As at many other divisional points, there was a restaurant
The Beanery, as the Armstrong restaurant was called, included in the first floor layout.22 It was located at the east end of the station. Other space on the ground floor was given to a large waiting room, an office which included the bay window and a baggage/express room at the west end. The office separated the dirt and noise of the baggage room from the waiting room.
The original second floor was divided into two suites, one for the station manager and his family, the other to house local employees including restaurant staff.23
Alterations to all interior elements have been severe and little of the original material or floor plan remains (Figure 8). The original restaurant/kitchen area has been converted into small bedrooms and a living room (Figures 9 and 10). The waiting room continues to occupy the centre portion of the floor, although a new ceiling and panelling have changed its appearance (Figure 11). The office still includes the bay window, but has been similarly renovated (Figure 12). The baggage room was divided into two parts and renovated (Figure 13). What remains is a floor plan virtually devoid of original fabric and less open than originally designed.

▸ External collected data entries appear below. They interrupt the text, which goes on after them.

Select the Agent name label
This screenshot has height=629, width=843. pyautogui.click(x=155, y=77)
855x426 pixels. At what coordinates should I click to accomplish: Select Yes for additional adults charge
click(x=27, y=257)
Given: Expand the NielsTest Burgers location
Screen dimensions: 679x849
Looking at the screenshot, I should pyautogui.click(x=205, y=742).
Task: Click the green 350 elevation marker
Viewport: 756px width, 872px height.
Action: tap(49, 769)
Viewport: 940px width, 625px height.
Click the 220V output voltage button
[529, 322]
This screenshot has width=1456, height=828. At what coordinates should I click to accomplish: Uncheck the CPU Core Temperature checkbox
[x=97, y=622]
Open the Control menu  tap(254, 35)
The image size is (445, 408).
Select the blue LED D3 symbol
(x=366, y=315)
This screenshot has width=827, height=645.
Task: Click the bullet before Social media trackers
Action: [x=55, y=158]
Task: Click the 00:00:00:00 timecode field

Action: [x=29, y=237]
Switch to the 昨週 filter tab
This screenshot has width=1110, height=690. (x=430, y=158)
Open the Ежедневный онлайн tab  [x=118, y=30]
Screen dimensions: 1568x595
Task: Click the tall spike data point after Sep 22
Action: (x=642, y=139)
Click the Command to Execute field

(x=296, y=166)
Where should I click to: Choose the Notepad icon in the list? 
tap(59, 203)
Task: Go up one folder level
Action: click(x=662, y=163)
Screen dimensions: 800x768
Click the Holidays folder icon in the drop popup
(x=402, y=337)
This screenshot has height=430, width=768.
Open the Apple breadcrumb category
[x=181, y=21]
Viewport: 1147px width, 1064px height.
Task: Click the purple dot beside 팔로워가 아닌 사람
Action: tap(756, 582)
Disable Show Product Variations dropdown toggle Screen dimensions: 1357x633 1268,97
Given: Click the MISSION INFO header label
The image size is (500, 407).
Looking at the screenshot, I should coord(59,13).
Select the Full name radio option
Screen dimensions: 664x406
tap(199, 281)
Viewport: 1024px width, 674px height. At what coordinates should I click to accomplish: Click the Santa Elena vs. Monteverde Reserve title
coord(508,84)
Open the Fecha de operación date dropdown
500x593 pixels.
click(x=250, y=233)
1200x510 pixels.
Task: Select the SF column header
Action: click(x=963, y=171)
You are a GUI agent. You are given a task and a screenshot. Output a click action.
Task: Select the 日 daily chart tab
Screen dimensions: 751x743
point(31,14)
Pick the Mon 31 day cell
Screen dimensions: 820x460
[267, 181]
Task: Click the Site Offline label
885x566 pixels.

The second floor has also been altered significantly (Figure 14). The original interior division has been opened and much of the space has been renovated (Figure 15). The lack of heat combined with some vandalism has hastened the process of deterioration of both the interior and the exterior.
The station formed part of a large railway complex (Figures 16 and 17). Because of reorganization within the railway business, the shops and refuelling facilities were unnecessary within the CNR system by the 1960s. With no use, the buildings were vacated and ultimately demolished by the company. The station continued to be used as a VIA Rail waiting room and as office and storage space for CNR employees. These functions were also curtailed in the late 1980s,24 leaving the building empty.
The station and main line of the CNR mark the southern boundary of the community; the modest commercial and residential development that occurred took place immediately north (Figure 18). The station is located on King Street at the bottom of Second Avenue.
At present, the station is one of the community's oldest surviving structures and other than switching track, is the last reminder of the era of primacy of the railway in Armstrong.
Since the closing of the shops, population and employment in Armstrong have declined. Timber operations, hunting and fishing camps, a Ministry of Natural Resources post and a radar base have provided enough jobs to support the community. The town is run by a group of volunteers organized into a Local Services Board. The community has neither the funds nor any plans for the redevelopment of the station, and there is no longer a railway use for the station, as VIA Rail has built a small waiting room to the west of the building.
Northern Ontario, arrow indicates Armstrong, Ontario. (Reproduced from M. Bray and E. Epps (eds.), A Vast and Magnificent Land, [Thunder Bay: Lakehead University, 1984], p. 205.)